What Does Low-Effort Look Like?
When faced with an issue, the ultimate low-effort experience involves contacting a company once, and seeing the issue totally resolved without the need for repeated attempts or follow-ups.
Personalization is critical, where the customer does not feel like a number or a stranger. What’s more, the customer will not be made to feel as though their issue is confusing, their fault, or impossible to solve. And in instances where the customer needs to encounter multiple touchpoints, they will not need to repeat their story.
But CEB’s research unearthed a gap between low-effort utopia, and customers’ current day-to-day experiences. When faced with an issue, 62% of customers said they had to recontact the organization and 56% had to re-explain their problem.
How do we eliminate effort?
According to Nishizaki, customer journey mapping and personas are the critical elements for success. But to keep pace with a ruthlessly changeable landscape, they must remain in constant review:
“Often times, the customer journey maps and personas are “static” artefacts, and really, they need to be living, breathing entities.
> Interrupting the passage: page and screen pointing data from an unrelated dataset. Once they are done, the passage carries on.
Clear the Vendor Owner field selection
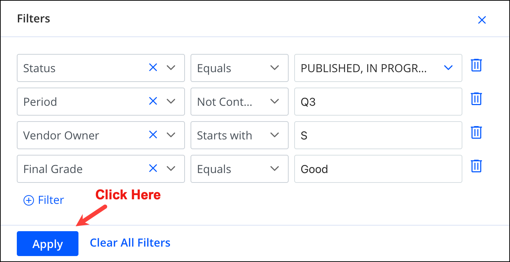This screenshot has width=510, height=262. [x=153, y=135]
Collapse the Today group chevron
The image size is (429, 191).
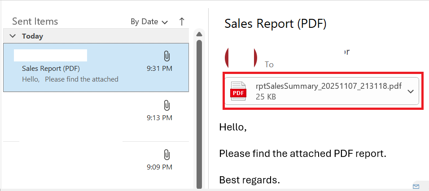[13, 36]
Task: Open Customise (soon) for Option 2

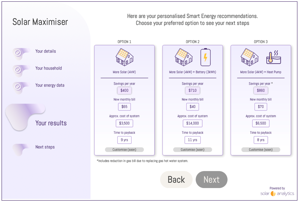Action: coord(193,149)
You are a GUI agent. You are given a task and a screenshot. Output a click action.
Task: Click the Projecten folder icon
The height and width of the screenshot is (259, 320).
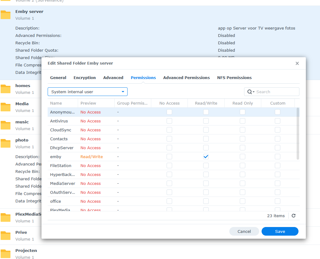pos(6,253)
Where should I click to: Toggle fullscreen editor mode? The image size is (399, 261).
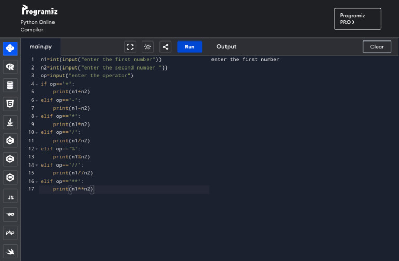point(131,47)
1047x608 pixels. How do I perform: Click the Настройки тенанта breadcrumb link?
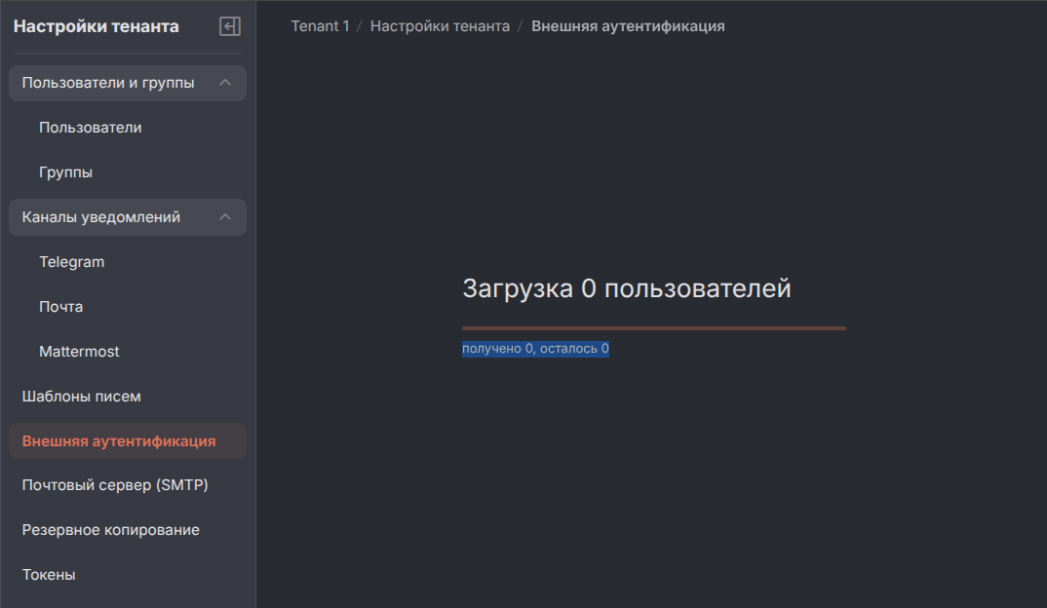[x=440, y=26]
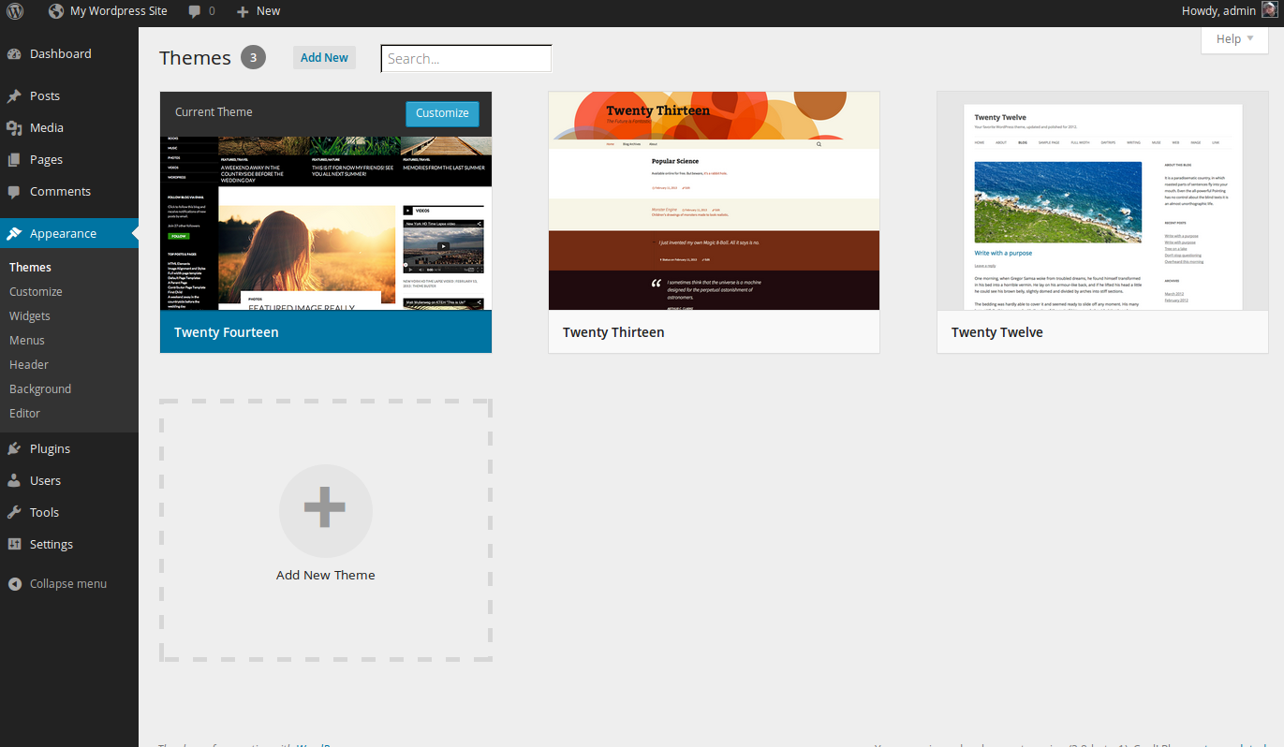Select the Twenty Thirteen theme thumbnail
The height and width of the screenshot is (747, 1284).
tap(714, 201)
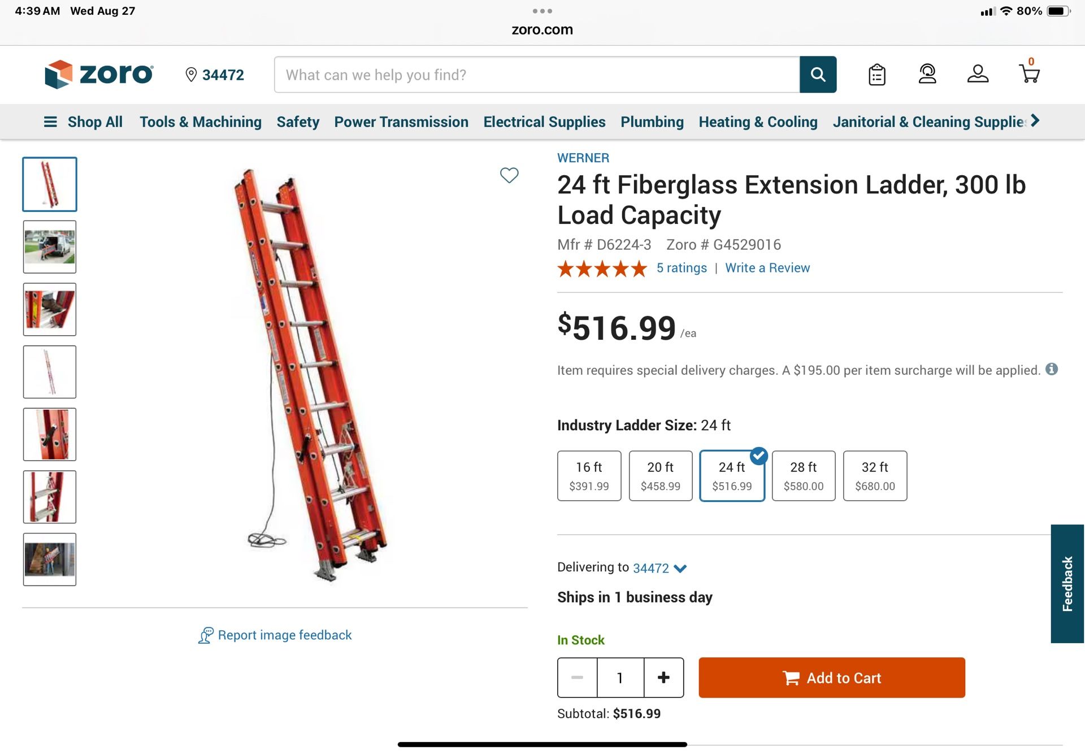
Task: Open the user account profile icon
Action: pyautogui.click(x=978, y=74)
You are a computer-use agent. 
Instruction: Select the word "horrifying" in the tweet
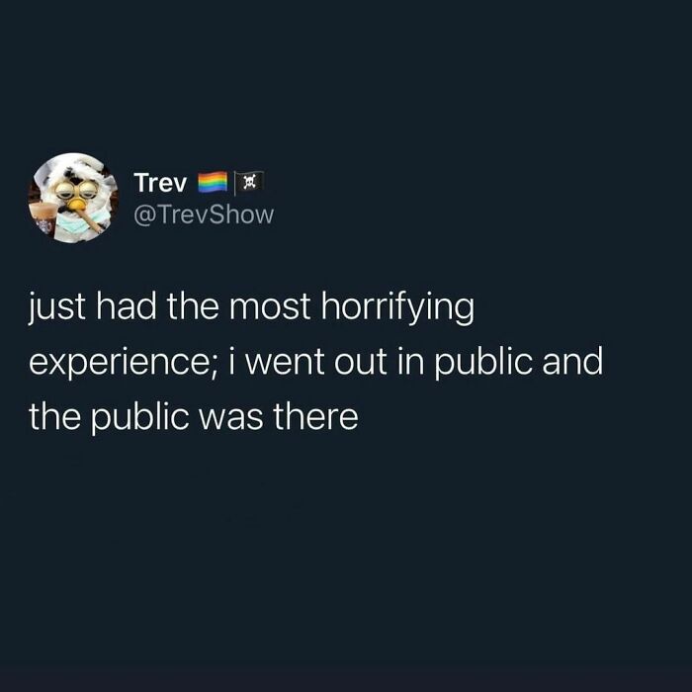click(397, 307)
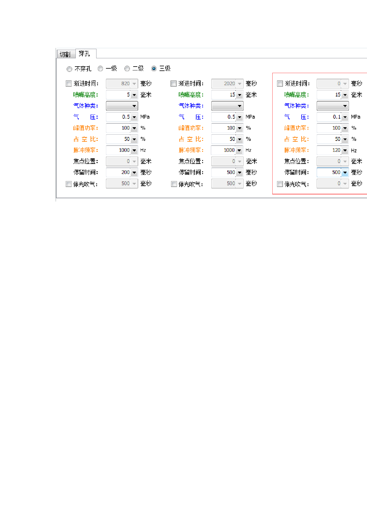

Now that we’re living in this new stage of normal – with supply chain issues, remote work, and shifts in online purchasing, our journey maps need to be revisited and iterated upon.”
Lighting company, Osram Sylvania proved to be a powerful case study, whereby the organization took action based on the data from their call-centre customer interactions. They discovered a pattern in negative responses was generated from words such as ‘can’t,’ ‘won’t,’ and ‘don’t’. Actioning changes in the language from “We don’t have that item in stock,” to “We’ll have stock availability for that item in two weeks,” decreased their Customer Effort Score from 2.8 to 2.2.
Notwithstanding the innate desire amongst CX pioneers to differentiate their brands based on excellence, this critical research highlights a key priority: to create easy and quick interactions, rather than overly delightful ones.
And while creating delight might sparkle on a marketing campaign, reducing effort is where the real gold lies.